** start **

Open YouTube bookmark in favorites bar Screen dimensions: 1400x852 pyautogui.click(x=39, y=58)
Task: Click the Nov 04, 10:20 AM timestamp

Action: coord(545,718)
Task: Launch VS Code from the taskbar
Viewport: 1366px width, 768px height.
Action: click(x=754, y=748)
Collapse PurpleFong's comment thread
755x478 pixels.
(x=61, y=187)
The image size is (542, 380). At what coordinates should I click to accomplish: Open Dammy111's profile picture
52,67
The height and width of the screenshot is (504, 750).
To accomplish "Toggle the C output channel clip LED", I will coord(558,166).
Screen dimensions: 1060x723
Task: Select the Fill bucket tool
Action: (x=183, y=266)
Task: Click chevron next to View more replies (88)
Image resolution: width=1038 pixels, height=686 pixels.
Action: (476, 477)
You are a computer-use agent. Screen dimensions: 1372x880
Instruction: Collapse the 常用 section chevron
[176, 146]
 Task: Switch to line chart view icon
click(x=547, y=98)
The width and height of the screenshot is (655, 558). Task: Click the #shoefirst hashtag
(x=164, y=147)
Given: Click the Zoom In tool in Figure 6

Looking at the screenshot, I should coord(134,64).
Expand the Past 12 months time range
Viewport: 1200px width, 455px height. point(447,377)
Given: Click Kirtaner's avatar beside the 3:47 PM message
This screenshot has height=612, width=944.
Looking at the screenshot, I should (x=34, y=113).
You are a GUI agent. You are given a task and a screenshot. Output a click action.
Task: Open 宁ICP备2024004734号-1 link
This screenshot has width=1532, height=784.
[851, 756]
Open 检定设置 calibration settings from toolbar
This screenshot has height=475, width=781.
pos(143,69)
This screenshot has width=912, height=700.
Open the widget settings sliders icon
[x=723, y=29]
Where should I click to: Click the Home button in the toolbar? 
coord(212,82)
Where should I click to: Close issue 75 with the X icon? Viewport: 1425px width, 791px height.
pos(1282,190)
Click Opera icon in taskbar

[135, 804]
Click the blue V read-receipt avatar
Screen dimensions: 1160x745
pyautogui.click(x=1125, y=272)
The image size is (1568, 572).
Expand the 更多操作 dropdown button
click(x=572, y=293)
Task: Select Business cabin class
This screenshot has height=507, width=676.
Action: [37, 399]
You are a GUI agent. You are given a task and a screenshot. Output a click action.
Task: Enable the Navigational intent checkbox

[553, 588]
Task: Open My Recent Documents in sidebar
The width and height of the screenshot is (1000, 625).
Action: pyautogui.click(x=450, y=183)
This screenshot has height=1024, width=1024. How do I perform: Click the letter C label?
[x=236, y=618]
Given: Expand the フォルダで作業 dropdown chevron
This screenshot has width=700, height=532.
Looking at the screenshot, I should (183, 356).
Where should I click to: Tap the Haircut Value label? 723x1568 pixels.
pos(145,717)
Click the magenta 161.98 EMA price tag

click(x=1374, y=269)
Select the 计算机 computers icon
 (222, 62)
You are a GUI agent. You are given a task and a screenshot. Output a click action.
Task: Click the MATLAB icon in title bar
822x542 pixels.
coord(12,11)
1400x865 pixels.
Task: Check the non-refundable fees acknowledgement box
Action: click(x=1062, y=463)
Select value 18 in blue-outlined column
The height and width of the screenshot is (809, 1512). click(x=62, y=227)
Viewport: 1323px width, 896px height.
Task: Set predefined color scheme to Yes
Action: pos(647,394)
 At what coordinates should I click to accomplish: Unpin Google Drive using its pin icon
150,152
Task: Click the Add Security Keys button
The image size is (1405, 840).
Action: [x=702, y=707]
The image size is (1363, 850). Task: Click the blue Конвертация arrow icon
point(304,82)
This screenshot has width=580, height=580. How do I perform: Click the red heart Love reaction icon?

** end **

→ **THE TASK**
Select each line of the items above that contains the word "label", matching case exactly, and copy those lines.

→ **TASK SOLUTION**
This screenshot has height=1024, width=1024. How do I perform: Click the letter C label?
Where should I click to: Tap the Haircut Value label? 723x1568 pixels.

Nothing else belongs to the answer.